Joseph Schesso's trial in Tacoma District Court has been on hold pending Wednesday's ruling by the federal appeals court on whether investigators over-reached in their 2010 search of the Vancouver, Wash., resident's home computer system.

Schesso's alleged activities came to light in 2008, after German investigators connected his IP address to an 18-minute child pornography video posted on the file-sharing site eDonkey.

Some 18 months later, detectives with the Vancouver Police Department and an agent with Immigration and Customs Enforcement (ICE) searched Schesso's home and seized his computer and other digital equipment.

Schesso admitted his interest in child pornography and said his collection included about 10,000 images, but later moved to suppress his statements along with all of the evidence collected from the search, including "six deleted sexually explicit images of a young girl, later identified as Schesso's niece," according to the ruling.

Schesso argued that the warrant had gone "stale" by the time it was served, and that it was overbroad and lacked the "precautionary search protocols" suggested in a concurring opinion to the 9th Circuit's 2010 ruling related to the MLB steroid scandals, United States v. Comprehensive Drug Testing, Inc. (CDT III).

U.S. District Judge Robert Bryan agreed to suppress the evidence and the statements, and the government moved for a stay and took the issue to the 9th Circuit.

A three-judge appeals panel unanimously reversed on Wednesday, finding nothing wrong with warrant that authorized an extensive search of Schesso's computer and other digital devices.
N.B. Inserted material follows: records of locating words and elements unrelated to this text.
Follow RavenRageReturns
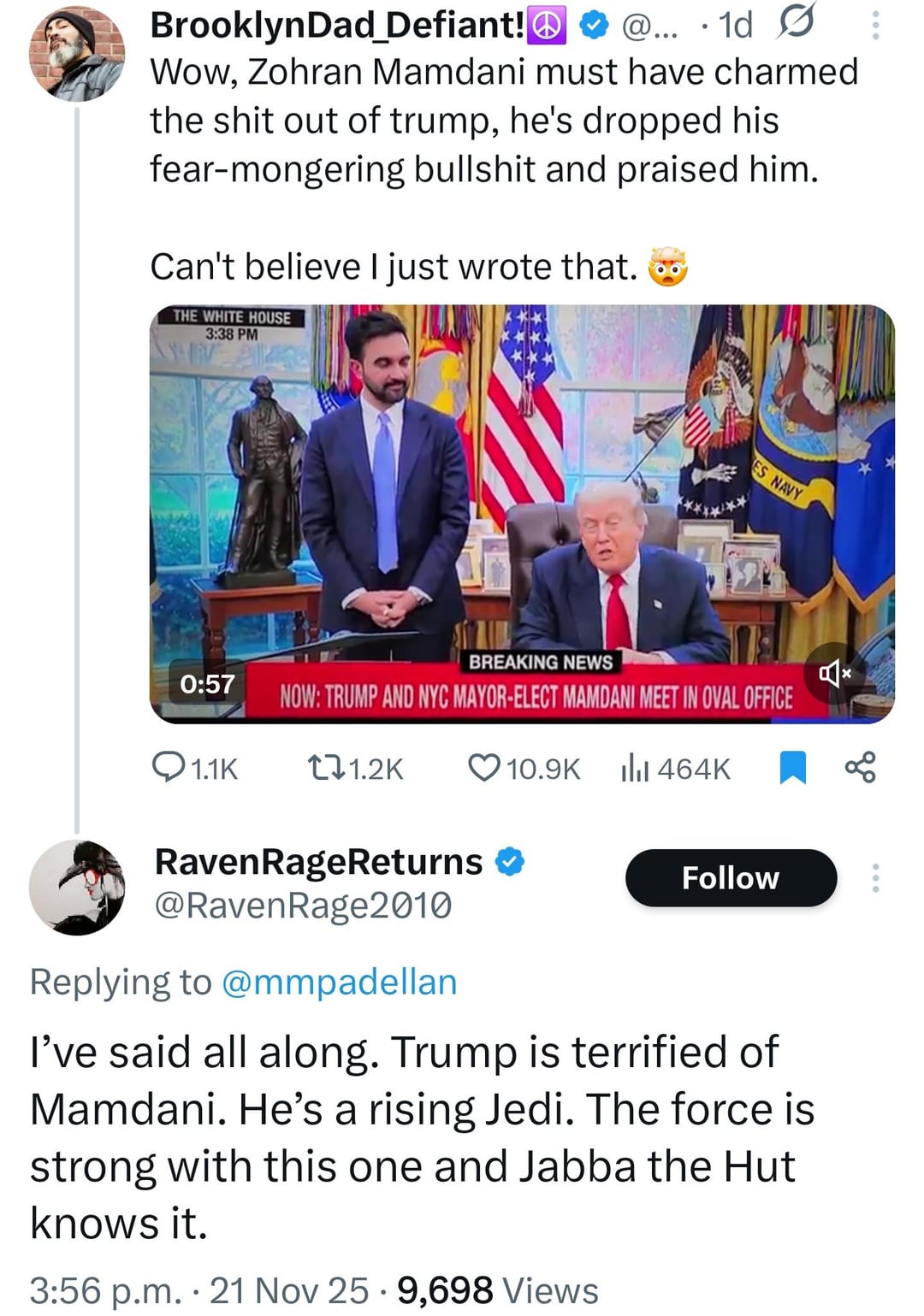 coord(731,878)
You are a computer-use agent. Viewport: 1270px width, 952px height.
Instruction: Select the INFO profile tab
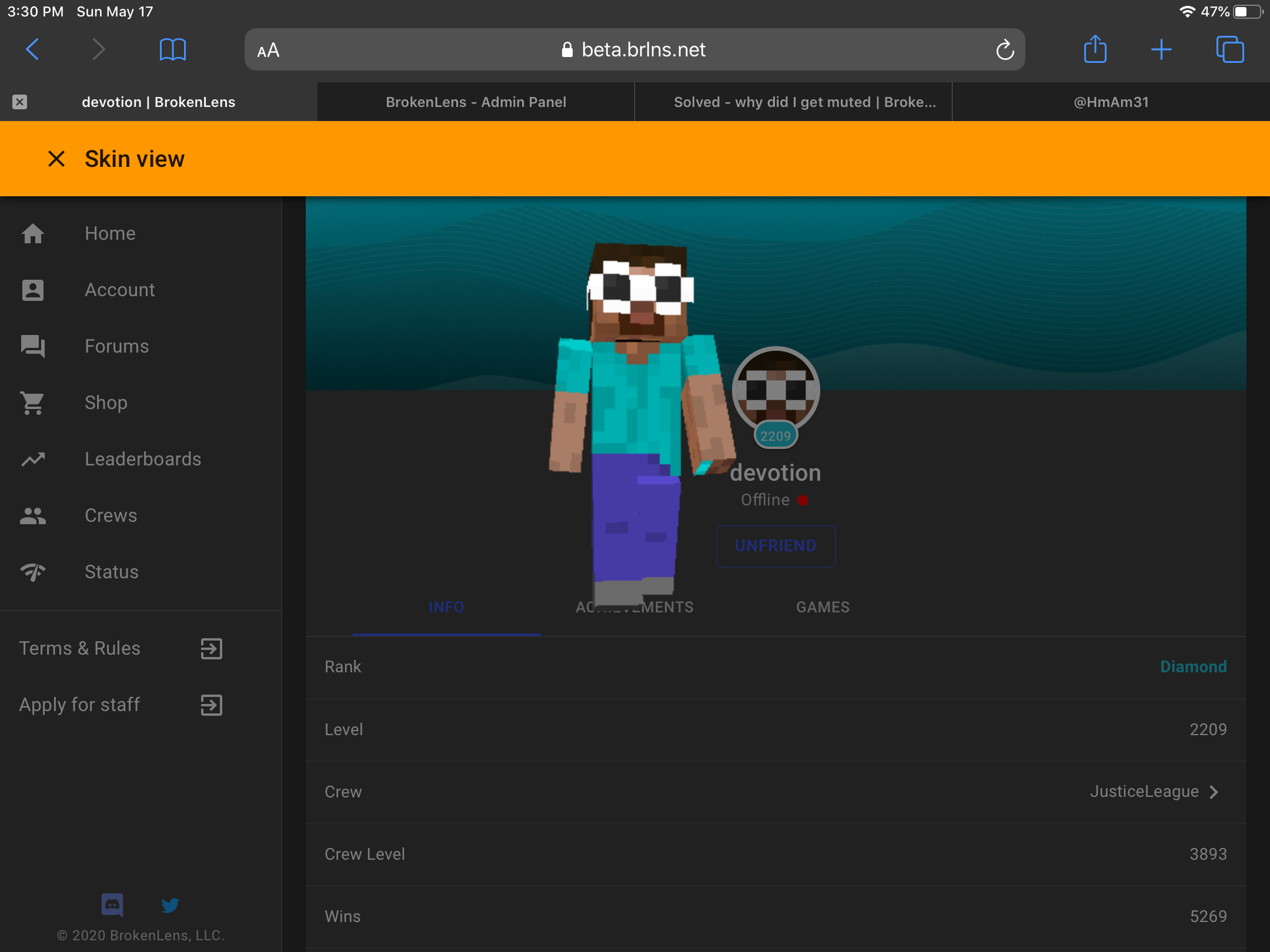point(446,607)
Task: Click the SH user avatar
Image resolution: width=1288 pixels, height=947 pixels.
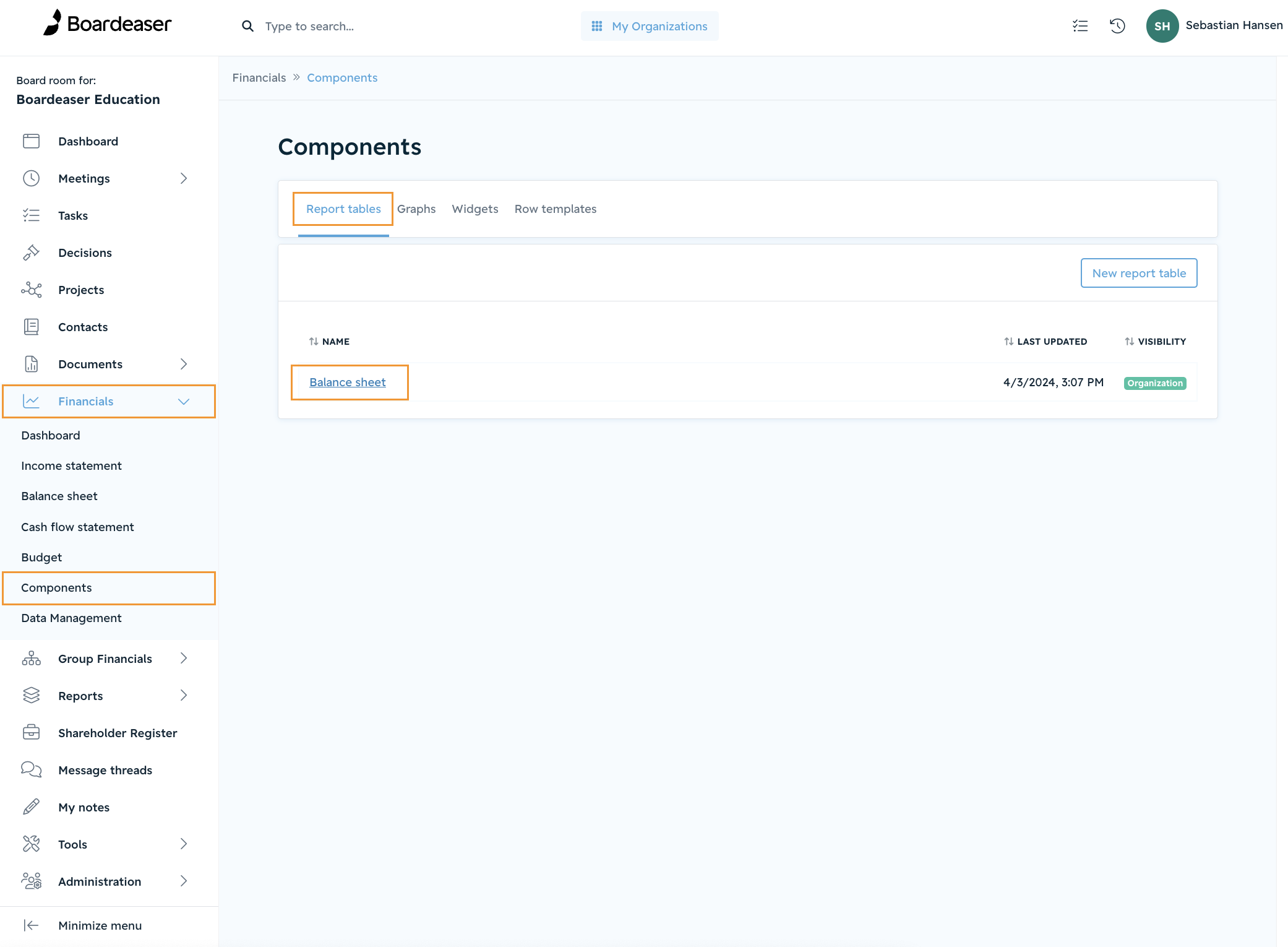Action: click(1162, 26)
"Because there was a fair probability that the eDonkey video as well as other evidence of possession of and dealing in child pornography would be found on Schesso's digital equipment, the warrant was not overbroad," wrote Judge M. Margaret McKeown for the panel. "The government was faced with the challenge of searching for digital data that was not limited to a specific, known file or set of files. The government had no way of knowing which or how many illicit files there might be or where they might be stored, or of describing the items to be seized in a more precise manner. These factors, along with the detailed explanation of the need for off-site analysis and recovery, justify the seizure and subsequent off-premises search of Schesso's entire computer system and associated digital storage devices."

The panel further concluded that the protocols laid in CDT III are guidelines rather than "constitutional requirements."